Today marks the day I will forever refer to as D-Day. As in, the day I finally let Destiny hold my hand.
I got laid off this afternoon, and as if it were a movie scene, it was raining and I was left to gather my belongings. No hard feelings though. I wasn’t the only individual let go and it was due to circumstances beyond anyone’s control.
I shed a tear, I will not lie. Then I prayed, knelt down and thanked God for his goodness to me. This reaction completely shocked me, and had I been laid of months ago, I would have been a complete wreck.

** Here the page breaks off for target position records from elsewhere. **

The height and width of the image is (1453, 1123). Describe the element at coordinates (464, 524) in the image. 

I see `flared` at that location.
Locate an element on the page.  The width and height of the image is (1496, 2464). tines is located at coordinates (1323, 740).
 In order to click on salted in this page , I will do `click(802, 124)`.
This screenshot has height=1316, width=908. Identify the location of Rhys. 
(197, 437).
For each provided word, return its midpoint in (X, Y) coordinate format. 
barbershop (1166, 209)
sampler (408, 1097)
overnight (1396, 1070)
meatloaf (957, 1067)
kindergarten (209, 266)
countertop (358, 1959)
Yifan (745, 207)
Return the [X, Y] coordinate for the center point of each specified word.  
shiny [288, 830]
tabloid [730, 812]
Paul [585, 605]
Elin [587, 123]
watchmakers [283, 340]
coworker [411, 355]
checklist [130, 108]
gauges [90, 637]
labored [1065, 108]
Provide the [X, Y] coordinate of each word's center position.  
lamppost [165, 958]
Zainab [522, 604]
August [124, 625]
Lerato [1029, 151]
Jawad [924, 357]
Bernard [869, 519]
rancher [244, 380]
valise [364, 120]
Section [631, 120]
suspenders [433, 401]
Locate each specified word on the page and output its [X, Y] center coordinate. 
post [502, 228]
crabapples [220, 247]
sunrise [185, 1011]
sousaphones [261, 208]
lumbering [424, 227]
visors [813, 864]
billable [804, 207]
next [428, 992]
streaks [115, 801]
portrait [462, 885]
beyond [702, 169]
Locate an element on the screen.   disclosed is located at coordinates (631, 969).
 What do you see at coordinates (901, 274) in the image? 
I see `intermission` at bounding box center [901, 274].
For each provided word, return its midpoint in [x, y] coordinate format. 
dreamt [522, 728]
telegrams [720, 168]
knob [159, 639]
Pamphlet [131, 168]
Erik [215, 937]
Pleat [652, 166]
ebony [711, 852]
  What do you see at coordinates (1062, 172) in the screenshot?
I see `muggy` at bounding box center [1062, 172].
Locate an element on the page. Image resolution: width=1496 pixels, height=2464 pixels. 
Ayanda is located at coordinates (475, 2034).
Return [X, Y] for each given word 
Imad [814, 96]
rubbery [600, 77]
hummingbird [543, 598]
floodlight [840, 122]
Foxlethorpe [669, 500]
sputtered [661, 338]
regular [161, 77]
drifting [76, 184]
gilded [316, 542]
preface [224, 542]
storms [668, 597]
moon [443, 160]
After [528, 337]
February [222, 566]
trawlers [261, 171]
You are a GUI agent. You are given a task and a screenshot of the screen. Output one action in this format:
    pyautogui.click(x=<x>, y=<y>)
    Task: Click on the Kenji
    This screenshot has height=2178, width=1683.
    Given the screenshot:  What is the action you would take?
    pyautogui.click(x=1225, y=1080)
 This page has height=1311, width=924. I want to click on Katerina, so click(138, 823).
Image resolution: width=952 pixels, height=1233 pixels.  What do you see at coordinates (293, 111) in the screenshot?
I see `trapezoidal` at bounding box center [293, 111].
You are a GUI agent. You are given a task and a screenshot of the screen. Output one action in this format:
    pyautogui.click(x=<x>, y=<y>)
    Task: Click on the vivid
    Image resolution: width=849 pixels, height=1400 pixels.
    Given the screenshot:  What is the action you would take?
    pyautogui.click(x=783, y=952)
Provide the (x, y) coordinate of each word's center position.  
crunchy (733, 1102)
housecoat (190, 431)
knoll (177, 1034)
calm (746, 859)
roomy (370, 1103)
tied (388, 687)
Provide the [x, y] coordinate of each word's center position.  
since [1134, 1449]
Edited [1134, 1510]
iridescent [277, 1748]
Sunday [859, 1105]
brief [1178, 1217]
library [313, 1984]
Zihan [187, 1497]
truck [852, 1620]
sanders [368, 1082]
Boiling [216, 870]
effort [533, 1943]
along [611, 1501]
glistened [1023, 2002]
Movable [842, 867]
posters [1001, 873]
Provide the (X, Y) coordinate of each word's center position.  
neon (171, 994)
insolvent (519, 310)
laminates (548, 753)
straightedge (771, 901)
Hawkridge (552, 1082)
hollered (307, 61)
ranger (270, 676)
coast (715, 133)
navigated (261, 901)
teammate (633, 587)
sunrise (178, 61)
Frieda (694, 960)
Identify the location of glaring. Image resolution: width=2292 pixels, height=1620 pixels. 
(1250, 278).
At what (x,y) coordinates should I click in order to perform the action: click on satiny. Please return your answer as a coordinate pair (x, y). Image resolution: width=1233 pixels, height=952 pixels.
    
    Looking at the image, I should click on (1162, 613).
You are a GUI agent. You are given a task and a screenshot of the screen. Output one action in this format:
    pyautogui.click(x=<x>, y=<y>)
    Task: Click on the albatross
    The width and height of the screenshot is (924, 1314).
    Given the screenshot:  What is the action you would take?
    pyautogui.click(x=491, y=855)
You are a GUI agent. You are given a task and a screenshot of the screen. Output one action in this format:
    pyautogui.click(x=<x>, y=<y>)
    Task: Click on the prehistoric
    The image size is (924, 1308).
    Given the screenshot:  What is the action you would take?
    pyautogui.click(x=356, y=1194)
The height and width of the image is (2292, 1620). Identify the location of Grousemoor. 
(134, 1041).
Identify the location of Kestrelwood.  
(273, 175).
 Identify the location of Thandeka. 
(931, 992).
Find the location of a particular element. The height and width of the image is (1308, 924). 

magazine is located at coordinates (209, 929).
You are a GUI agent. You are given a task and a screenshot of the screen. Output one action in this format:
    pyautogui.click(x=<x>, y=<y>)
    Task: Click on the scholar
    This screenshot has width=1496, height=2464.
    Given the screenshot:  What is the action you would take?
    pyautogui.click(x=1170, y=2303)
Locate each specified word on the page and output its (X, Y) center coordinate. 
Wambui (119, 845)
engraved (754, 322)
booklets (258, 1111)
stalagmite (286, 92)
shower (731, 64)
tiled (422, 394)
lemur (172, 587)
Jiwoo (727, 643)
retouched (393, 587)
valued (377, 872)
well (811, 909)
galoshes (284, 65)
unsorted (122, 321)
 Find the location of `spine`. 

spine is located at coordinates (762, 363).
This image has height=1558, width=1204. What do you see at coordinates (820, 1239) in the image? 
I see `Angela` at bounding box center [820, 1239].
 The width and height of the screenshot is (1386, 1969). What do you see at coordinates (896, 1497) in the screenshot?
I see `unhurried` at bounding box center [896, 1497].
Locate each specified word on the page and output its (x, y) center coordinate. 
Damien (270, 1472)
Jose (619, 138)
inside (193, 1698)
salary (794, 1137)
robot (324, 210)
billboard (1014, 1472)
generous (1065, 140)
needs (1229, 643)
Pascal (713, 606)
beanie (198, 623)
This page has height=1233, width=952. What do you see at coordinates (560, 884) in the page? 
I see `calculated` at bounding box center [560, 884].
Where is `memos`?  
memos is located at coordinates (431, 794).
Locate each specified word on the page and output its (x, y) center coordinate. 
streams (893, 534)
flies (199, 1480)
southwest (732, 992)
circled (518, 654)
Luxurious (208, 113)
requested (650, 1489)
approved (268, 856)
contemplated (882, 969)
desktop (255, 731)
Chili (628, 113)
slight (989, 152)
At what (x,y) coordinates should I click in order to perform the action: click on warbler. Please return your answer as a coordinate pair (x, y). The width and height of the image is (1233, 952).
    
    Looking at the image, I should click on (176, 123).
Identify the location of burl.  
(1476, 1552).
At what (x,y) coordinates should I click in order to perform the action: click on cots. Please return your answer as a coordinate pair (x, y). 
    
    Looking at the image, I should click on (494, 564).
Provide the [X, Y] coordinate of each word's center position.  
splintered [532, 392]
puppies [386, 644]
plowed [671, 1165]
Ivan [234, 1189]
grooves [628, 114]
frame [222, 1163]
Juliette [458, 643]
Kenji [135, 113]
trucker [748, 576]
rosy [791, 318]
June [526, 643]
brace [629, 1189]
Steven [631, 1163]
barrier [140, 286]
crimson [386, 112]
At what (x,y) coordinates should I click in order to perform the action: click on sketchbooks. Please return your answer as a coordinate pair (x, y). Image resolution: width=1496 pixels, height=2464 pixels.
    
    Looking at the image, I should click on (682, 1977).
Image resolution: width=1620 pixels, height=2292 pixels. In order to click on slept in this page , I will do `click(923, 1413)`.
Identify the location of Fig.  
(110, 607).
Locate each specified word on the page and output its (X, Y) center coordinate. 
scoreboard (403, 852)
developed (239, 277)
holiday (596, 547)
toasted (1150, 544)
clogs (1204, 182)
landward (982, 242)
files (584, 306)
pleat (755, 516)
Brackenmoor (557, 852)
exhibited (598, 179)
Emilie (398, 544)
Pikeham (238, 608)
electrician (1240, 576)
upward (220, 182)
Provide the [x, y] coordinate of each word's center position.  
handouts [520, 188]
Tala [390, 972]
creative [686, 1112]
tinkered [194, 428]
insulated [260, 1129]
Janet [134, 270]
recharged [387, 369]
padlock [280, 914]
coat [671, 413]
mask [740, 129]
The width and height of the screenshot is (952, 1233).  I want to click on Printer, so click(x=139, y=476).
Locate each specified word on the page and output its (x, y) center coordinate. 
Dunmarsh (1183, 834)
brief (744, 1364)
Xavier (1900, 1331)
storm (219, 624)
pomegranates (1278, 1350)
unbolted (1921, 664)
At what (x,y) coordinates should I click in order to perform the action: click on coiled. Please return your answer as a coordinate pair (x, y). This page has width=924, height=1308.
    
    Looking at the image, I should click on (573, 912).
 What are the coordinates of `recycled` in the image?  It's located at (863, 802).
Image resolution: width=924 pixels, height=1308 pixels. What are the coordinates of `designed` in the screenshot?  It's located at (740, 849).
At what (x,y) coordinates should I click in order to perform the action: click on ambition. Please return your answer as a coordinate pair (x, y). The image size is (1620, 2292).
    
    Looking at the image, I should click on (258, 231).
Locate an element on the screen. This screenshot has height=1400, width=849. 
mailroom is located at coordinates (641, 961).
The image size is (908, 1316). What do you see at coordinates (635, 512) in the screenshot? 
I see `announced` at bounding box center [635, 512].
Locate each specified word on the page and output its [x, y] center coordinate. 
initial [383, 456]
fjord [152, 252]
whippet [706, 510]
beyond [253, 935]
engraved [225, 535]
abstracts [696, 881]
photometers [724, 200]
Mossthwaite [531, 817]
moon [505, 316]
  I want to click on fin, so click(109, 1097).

Today I will be thankful for the experience I gained and the friendships I made. Most of all, I will be thankful because you can never realize your destiny if you’re to comfortable with where you are.
With peace and great confidence I have to look myself in the mirror and say what I’ve been afraid to say all along.
I want to write for a living.
I want people to read my poetry and be moved and have an impact on people’s lives.
Somewhere between adolescence and adulthood, following your dream becomes frowned upon and left for those to stupid or to naive to consider the consequences. I want to know when it became stupid to dream out loud.
My birthday is next week, and I’m going to give myself the best gift of all. I’m going to let myself be me. With no hesitation, no explanation and no fear.
I have my whole life ahead of me and life is too short to live as someone else.
So three cheers to me following my dream. Someday, this post will be the introduction to a moving speech, and an award winning book. Why? because tonight I am dreaming out loud.